Data is a subset of 2005 TREC Public Spam Corpus. It contains a training set and a test set. Both files use the same format: each line represents the space-delimited properties of an email, with the first one being the email ID, the second one being whether it is a spam or ham (non-spam), and the rest are words and their occurrence numbers in this email. The dataset presented to you is processed version of the original dataset where non-word characters have been removed and some basic feature selection has been done.
- Run
transform_data.py
. It parses the dataset and produces two files , one with features and one with classifcation of mail. - Use the script in this way : `python transform_data.py <no. of lines on train data> <no. of lines in test data file>
- Setup cvx into matlab or octave. Follow the instructions given in cvx package.

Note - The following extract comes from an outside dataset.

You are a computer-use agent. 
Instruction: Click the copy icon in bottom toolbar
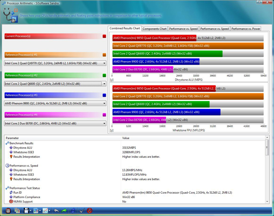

- Run the script to get the accuracy as output. More features can be added to dataset by changing the python script.
- To use the libSVm , setup it up using the instructionsin libSVM package.
- Run the matlab script to get the accuracy.
Report on performance of SVM on this particular dataset and the results are included in Analysis.docx file. No major feature engineering was done to get the results. Many more things can be done to increase the performance of the system.